The program for this production calls it's a "theatrical documentary". Knowing this is possibly the key to enjoying and appreciating it, because it's neither a play, not a documentary, but is also both and at once fascinating and maddening because of that. 

The title is part of the phrase once used by Queensland's tourism authority to sell the state to lesser mortals: "Ah Queensland: beautiful one day, perfect the next." It sounds good but in reality should be taken with the pinch of salt and cartload of irony that Donald Horne intended when he coined the much-misquoted "the lucky country" to describe Australia.

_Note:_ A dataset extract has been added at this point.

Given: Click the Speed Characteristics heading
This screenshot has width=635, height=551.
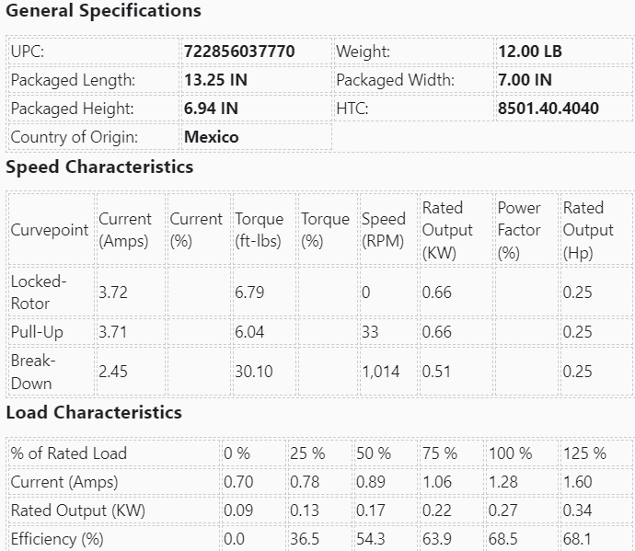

North-east of Townsville in Far North Queensland - the fabled FNQ - lies Palm Island which, from the images multi-screened during the show, is idyllic and well named; or should be, that is. In 2004 the suppurating infection that was the history of black-white relations on the island burst with the terrible death on the watchhouse floor of 36-year-old Mulrunji (Cameron) Doomadgee. The only other person in the watchhouse that day was Sr Sgt Chris Hurley, the arresting officer, a super-heavyweight (in boxing terms) at 115kg; he had arrested Doomadgee for causing a public nuisance.

In court in 2007 Hurley admitted that although he could not account for how or why, he "must have" inflicted the injuries - four broken ribs, a burst portal vein, facial and head wounds and a ruptured liver and spleen. Nevertheless, the jury acquitted him of manslaughter and similarly unpunished at subsequent inquests and investigations.

Beautiful One Day doesn't begin there, however, but some 100 years earlier when peaceful Palm Island was turned into a virtual penal colony for indigenous Australians. These were people from communities and peoples all over northern Australia and such was the power of the ineptly named Aboriginal Protection Board, they were forced to become islanders by the nature and indeterminate length of their incarceration. 

Given the almost total control exercised by the Board and its administrators - from sundown to sun-up and in every aspect, from marriage, travel, money and health, through death, taxes and behaviour - it is a testament to successive generations Palm Islanders that what emerges in this show is reserves resilience, humanity and strength that are remarkable and humbling.

BEAUTIFUL ONE DAY

The Palm Island story is told in initially jaunty fashion by a group of devisor-performers: Sean Bacon, Magdalena Blackley, Kylie Doomadgee, Paul Dwyer, Rachael Maza, Jane Phegan and Harry Reuben and offstage, Eamon Flack and David Williams. They enact anecdotes and take on the various characters, with the text taken verbatim from transcripts, interviews and news reports.

What is revealed about the appalling treatment of the islanders by successive Queensland governments and their local representatives is yet another shame among those already well-documented from other parts of the country. Nevertheless, the way these stories are told is, in the main, lightly handled and the result is a lot of laughter - which is always the most potent way to administer nasty-tasting medicine.

The second half gets bogged down in the understandable agendas of too many cooks adding too many ingredients to the broth. It doesn't spoil it, but a strong directorial or dramaturgical hand would have resulted in a dramatically better outcome. Personal politics probably militated against it, but a ruthless slash and burn to the last 10-15 minutes of repetitive discussion about "economic development" would put this show in the similarly powerful political entertainment category as, say, Namatjira. Instead, the energy and audience commitment visibly drain away at the very last, which is a pity.

Nevertheless, Beautiful One Day is strong enough, bold enough, entertaining enough and sufficiently shocking to keep a big mob enthralled for almost its entire two and a bit hours. And it's clear that thanks to the remarkable humanity of Palm Islanders, it's not only beautiful today, but - if they have their way - will be even more so in future in the light of their generosity, wisdom and determination to forgive. Extraordinary.